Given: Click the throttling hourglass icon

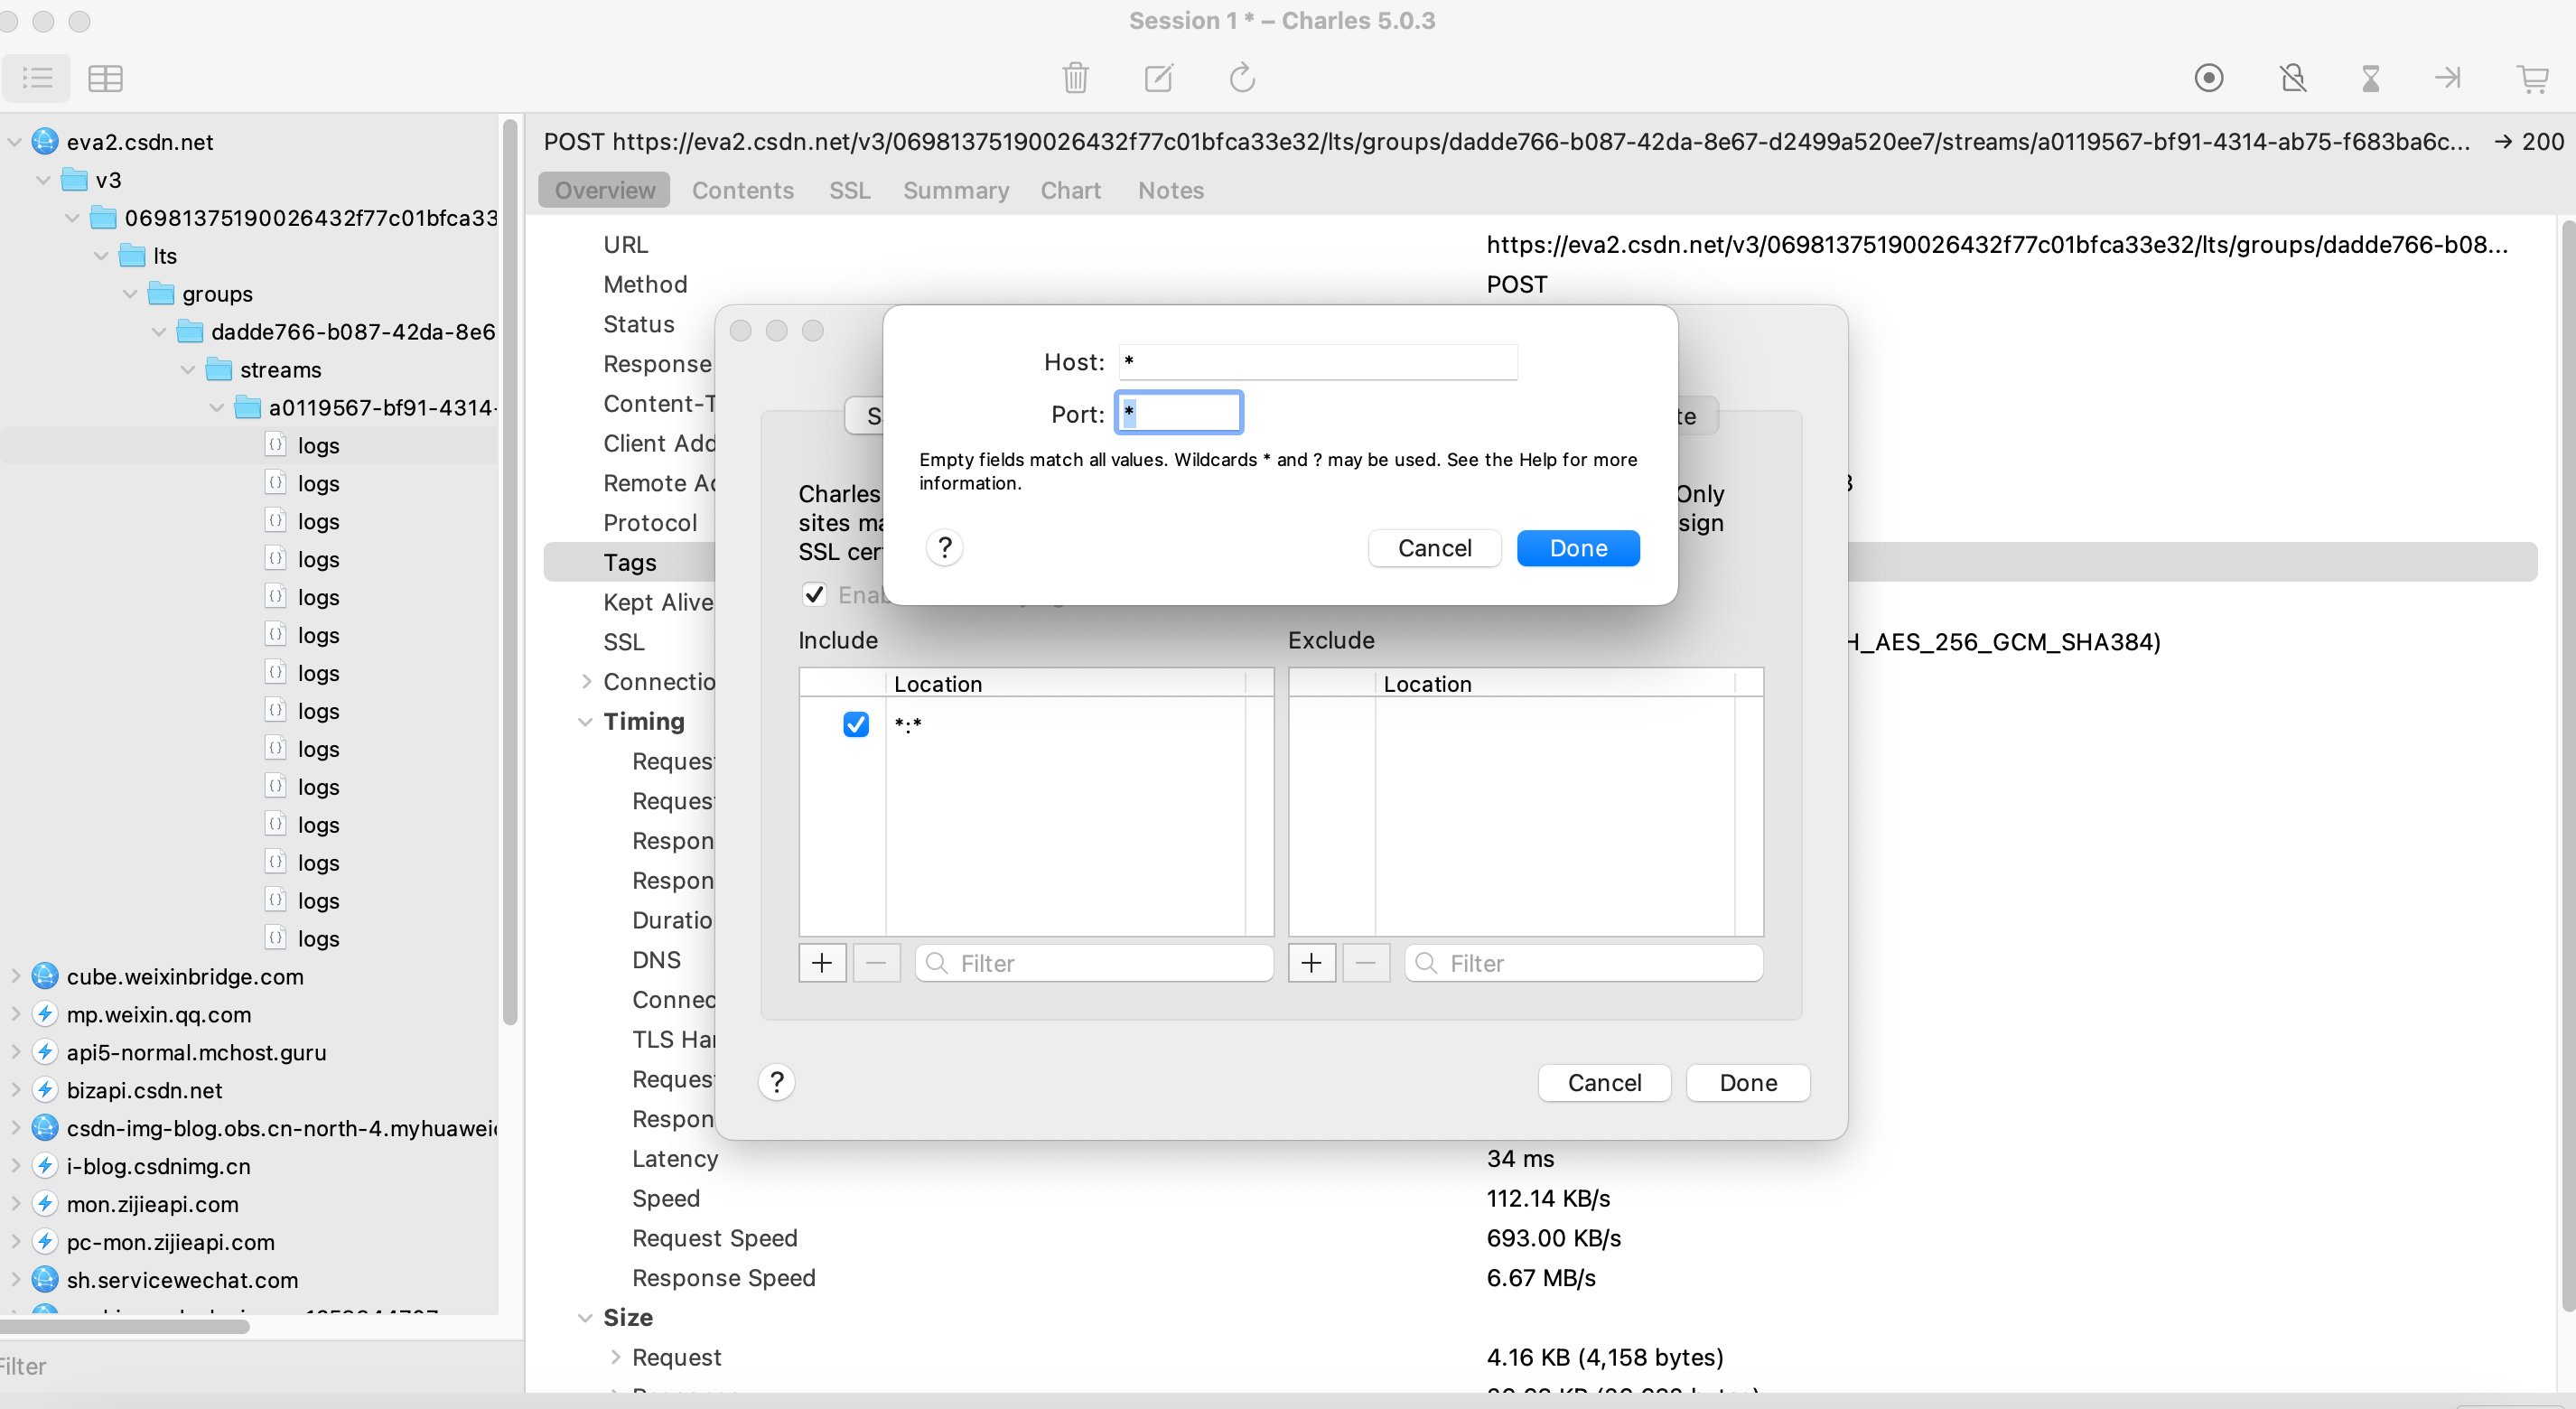Looking at the screenshot, I should [x=2370, y=77].
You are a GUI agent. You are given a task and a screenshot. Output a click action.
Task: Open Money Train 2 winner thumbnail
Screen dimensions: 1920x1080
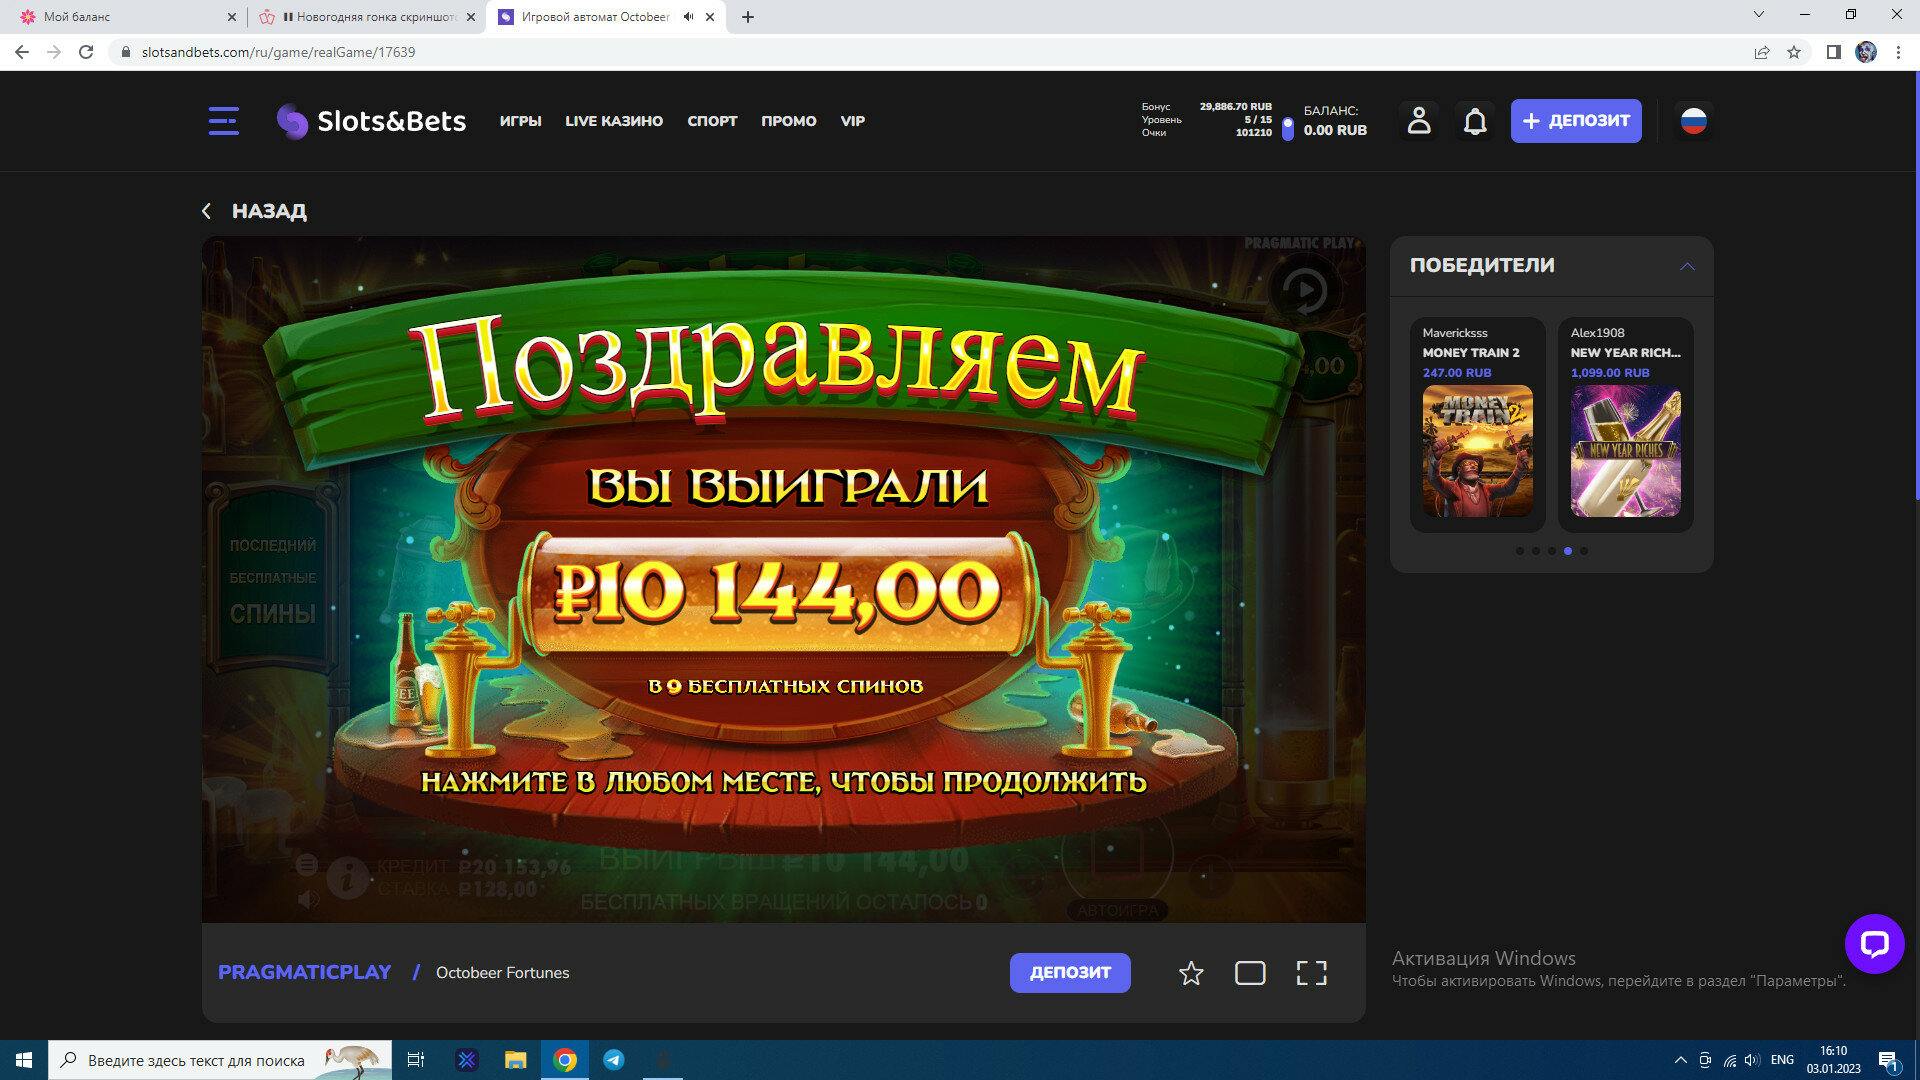[1477, 451]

• [PROBLEM TO WORK ON] Transcribe exactly the lines from the one holding "You are a GUI" through the final line of the material above, both ends included; any pictures should be dropped.

• [RESPONSE TO THIS EXERCISE]
You are a GUI agent. You are given a task and a screenshot. Output a click action.
Task: Open Money Train 2 winner thumbnail
Screen dimensions: 1920x1080
[1477, 451]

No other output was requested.